Although not a party member it was refreshing to read Cllr Ereira-Guyer’s letter regarding the Green Party and what it stands for (Bury Free Press, January 10). How different their policies seem from the bankrupt ones being pursued by the Coalition. Mr Osborne’s ongoing programme of cuts is destroying the fabric of our society and widening the gap between rich and poor. The Labour party offers little that is different. The Coalition claims there is no alternative and yet we know there is. When will they turn their attention away from blaming the poorest in society for our ills towards the richest who dodge the taxes they should be paying? Research suggests that up to £25 billion is lost each year through legal tax avoidance by wealthy individuals and multi-national companies. A further £70 billion is lost through illegal tax evasion and £25 billion through taxes which are never paid. That adds up to a staggering £120 billion, about the same amount we borrow each year. Yet successive governments have done little to close tax loopholes or pursue those who evade taxation altogether. Indeed, the Coalition has further cut the staff at HMRC who should be making sure that taxes are paid. Not only do we in the UK suffer as a result of tax dodging, but so do many people in developing countries who are kept in abject poverty as a result of it. A lot of what Cllr Ereira-Guyer said in his letter made a great deal of sense. The neo-liberal economic system caused the mess we are in and yet is still being propped up by this Coalition government. If tax justice was to be added to the Green party manifesto at the next election they may well get my vote and I hope a great many more from people disillusioned by the lack of choice offered by the three old fashioned parties.

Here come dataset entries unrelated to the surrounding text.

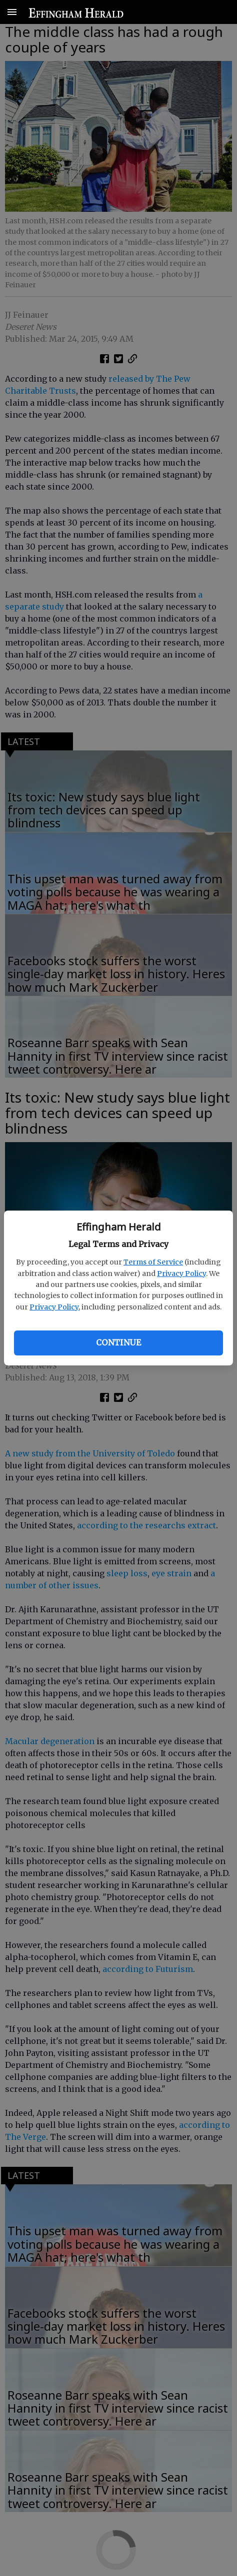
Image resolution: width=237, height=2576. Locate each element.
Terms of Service (153, 1262)
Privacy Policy (181, 1273)
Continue (118, 1342)
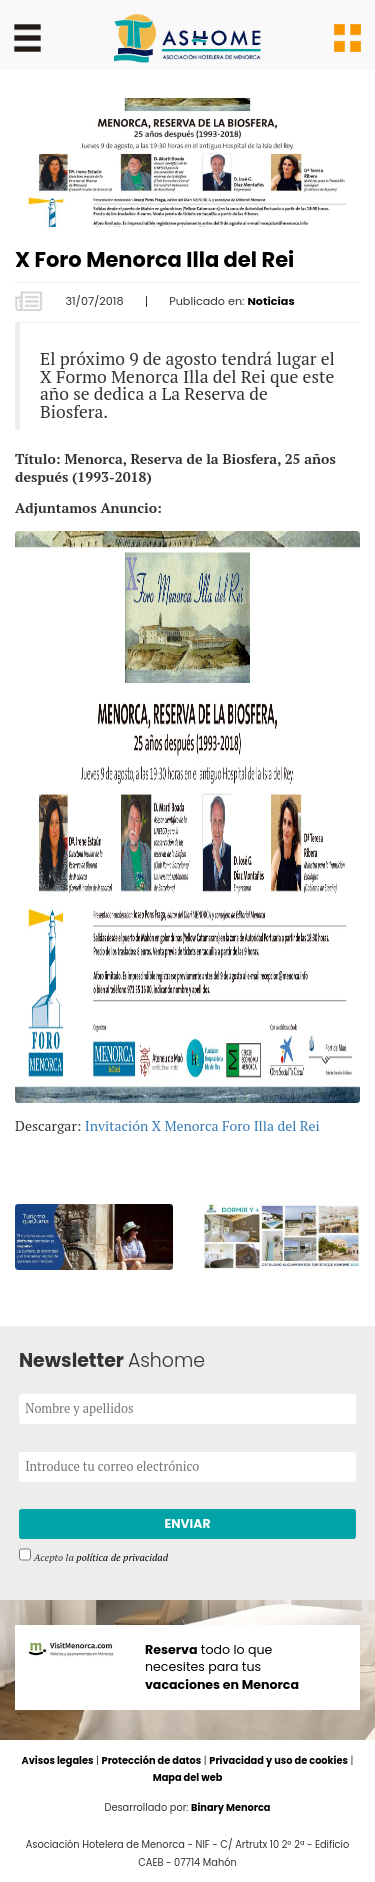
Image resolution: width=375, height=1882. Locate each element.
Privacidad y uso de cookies (278, 1761)
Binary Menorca (231, 1808)
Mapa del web (188, 1778)
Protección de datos (151, 1761)
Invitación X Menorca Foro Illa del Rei (202, 1125)
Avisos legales (57, 1761)
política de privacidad (122, 1557)
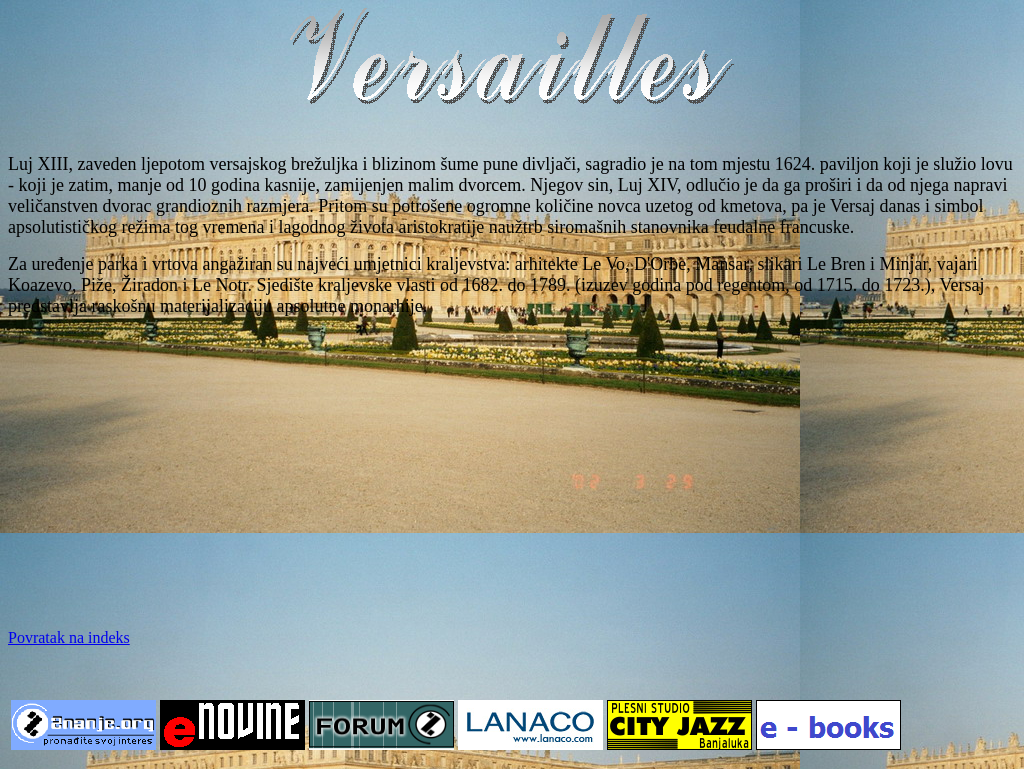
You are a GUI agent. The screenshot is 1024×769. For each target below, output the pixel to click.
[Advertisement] (512, 473)
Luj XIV (647, 185)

-- Richard Stainer, Bradfield St George
THANKS FOR THE GREAT CARE
Through your paper, the family of Emily Howe would like to express how well she was cared for and looked after on ward G9 at West Suffolk Hospital. These people do above and beyond but always with a smile on their faces. Emily reached 100 on Saturday, January 11 of this year , and we really did not expect that. She is back home and would like to send her thanks to you all. The most amazing tream of people.
-- Mrs Howe’s family, via email
A FEELING OF INSECURITY
With reference to a news piece entitled ‘Thieves hit five insecure cars’ (Bury Free Press, January 17), maybe the five cars were ‘insecure’, because they were left ‘unsecured’, ie not locked?
-- Penny Alborough, Syleham
WE’RE GRATEFUL FOR YOUR GENEROSITY
Members of the Bury St Edmunds Action Group for Cancer Research UK would like to say a massive thank you to the people of the town who gave so generously to a house-to-house collection which took place during August and September, all in aid of Cancer Research UK. A total of £582.89 was collected during this period. The charity does not receive any government funding and so donations and support like this are crucial.
-- Nichola Whymark, Cancer Research UK
MORE DEPENDING ON FOOD BANKS
David Ruffley, reflecting on 2013 states that the ‘last 12 months for me have been a story of me taking Suffolk issues to Government Ministers and the floor of the House of Commons’ (Bury Free Press, January 3).
I would suggest that a critical Suffolk issue relates to figures released by the Money Advice Service that reveal that in St Edmundsbury 13.5% of people have been three months late paying bills or consider their debt a heavy burden. The Gatehouse charity which does such an excellent job running the Bury food bank also recently released first year figures that not only demonstrated an ever increasing demand, but also that one third of the food parcels distributed went to families with young children, many of these working families.
On December 18, a Labour motion calling on the Government to ‘bring forward measures to reduce dependency on food banks’ was defeated in the House of Commons by 294 votes to 251.
It may, or may not surprise you to know, that Mr Ruffley voted against the motion in line with Tory policy. I would suggest that either Mr Ruffley does not believe this to be an issue that is affecting his constituents, or he is not as in tune with Suffolk issues as he believes he is.